Activities:
A: Write out the part of the mgbench CUBLAS thread between "Comments (10)" and "is same, 3.11.4-3.el8.", inclusive.
B: Pick up the forum thread about building mgbench without CUBLAS and keep it going from its last line.

Document text:
────────
Code Monkey home page Code Monkey logo

Comments (10)

tbennun avatar tbennun commented on September 26, 2024

It looks like cmake is not finding CUBLAS. What is your cmake version? Is CUBLAS installed (it should be)?

from mgbench.

whytehuang avatar whytehuang commented on September 26, 2024

Hi tbennun,
I try to use RHEL8.0(AARCH64) still same, cmake version: cmake-3.11.4-3.el8.aarch64.
RHEL8.1's cmake is same, 3.11.4-3.el8.

About CUBLAS, I only use YUM to install nvidia-driver-cuda and cuda.

from mgbench.

tbennun avatar tbennun commented on September 26, 2024

the tests require CUBLAS too (in order to exhaustively utilize the GPU in some benchmarks). Please try to install CUBLAS as well and see if it works.

If you do not want to install CUBLAS, comment out these three lines:
https://github.com/tbennun/mgbench/blob/master/CMakeLists.txt#L88-L90
and every line in run.sh that has sgemm in it.

from mgbench.

whytehuang avatar whytehuang commented on September 26, 2024

Hi Thennun
Can you tell me what package have CUBLAS, I use "yum install CUBLAS" can't see it.
────────
Data for review:

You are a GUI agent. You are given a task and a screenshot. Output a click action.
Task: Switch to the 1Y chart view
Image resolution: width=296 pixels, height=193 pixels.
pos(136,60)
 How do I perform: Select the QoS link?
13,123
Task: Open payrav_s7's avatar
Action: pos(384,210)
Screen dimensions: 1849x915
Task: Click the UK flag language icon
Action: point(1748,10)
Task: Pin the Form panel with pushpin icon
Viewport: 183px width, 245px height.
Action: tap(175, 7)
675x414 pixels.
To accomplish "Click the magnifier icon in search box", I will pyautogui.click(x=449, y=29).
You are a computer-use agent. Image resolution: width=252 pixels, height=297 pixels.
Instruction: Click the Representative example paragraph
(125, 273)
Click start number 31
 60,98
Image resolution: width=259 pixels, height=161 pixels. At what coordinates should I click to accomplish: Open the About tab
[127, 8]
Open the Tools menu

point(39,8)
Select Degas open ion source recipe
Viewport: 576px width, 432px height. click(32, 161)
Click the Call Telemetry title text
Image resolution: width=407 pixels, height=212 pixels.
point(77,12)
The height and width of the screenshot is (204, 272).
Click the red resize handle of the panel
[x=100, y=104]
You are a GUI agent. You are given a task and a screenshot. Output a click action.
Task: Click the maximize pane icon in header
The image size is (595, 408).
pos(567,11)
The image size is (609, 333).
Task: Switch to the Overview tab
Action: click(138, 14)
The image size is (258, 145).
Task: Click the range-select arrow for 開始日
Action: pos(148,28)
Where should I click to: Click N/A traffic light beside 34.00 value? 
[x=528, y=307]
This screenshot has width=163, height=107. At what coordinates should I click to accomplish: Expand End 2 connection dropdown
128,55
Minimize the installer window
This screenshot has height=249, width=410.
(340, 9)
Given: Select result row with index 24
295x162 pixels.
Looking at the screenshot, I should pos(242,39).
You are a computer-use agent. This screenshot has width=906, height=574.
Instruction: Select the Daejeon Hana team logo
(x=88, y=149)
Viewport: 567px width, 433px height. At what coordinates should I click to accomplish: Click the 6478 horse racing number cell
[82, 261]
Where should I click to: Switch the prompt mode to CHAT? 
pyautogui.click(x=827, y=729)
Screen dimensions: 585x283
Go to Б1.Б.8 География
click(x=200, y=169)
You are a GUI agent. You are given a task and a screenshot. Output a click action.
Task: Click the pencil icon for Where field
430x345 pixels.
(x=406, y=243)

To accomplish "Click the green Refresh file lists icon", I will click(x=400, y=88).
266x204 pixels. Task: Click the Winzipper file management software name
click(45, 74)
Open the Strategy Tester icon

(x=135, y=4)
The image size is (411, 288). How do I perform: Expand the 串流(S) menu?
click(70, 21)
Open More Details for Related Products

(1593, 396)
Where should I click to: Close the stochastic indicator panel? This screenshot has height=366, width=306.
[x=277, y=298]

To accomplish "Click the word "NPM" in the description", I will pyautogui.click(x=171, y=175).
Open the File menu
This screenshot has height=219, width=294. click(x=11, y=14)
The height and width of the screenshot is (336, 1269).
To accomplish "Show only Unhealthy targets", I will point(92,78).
────────
Answers to the problems:
A:
Comments (10)

tbennun avatar tbennun commented on September 26, 2024

It looks like cmake is not finding CUBLAS. What is your cmake version? Is CUBLAS installed (it should be)?

from mgbench.

whytehuang avatar whytehuang commented on September 26, 2024

Hi tbennun,
I try to use RHEL8.0(AARCH64) still same, cmake version: cmake-3.11.4-3.el8.aarch64.
RHEL8.1's cmake is same, 3.11.4-3.el8.

B:
from mgbench.

tbennun avatar tbennun commented on September 26, 2024

I don't know, sorry. My best guess would be to go to: https://docs.nvidia.com/cuda/cuda-installation-guide-linux/index.html

from mgbench.

whytehuang avatar whytehuang commented on September 26, 2024

Hi tbennun
Sorry for late,
I use command: yum list cublas
show
[root@localhost mgbench]# yum list cublas
Updating Subscription Management repositories.
Unable to read consumer identity
This system is not registered to Red Hat Subscription Management. You can use subscription-manager to register.
Last metadata expiration check: 1:29:43 ago on Mon 02 Mar 2020 12:54:16 AM EST.
Installed Packages
libcublas-devel.aarch64 10.2.2.91-1 @cuda-10-2-local-10.2.91-435.17.01
libcublas10.aarch64 10.2.2.91-1 @cuda-10-2-local-10.2.91-435.17.01

Does this tool support ARM platform?(OS:RHEL8.1)

from mgbench.

tbennun avatar tbennun commented on September 26, 2024

yes, it's standard C++, CUDA and CMake, and as far as I remember, it was tested on the TX1.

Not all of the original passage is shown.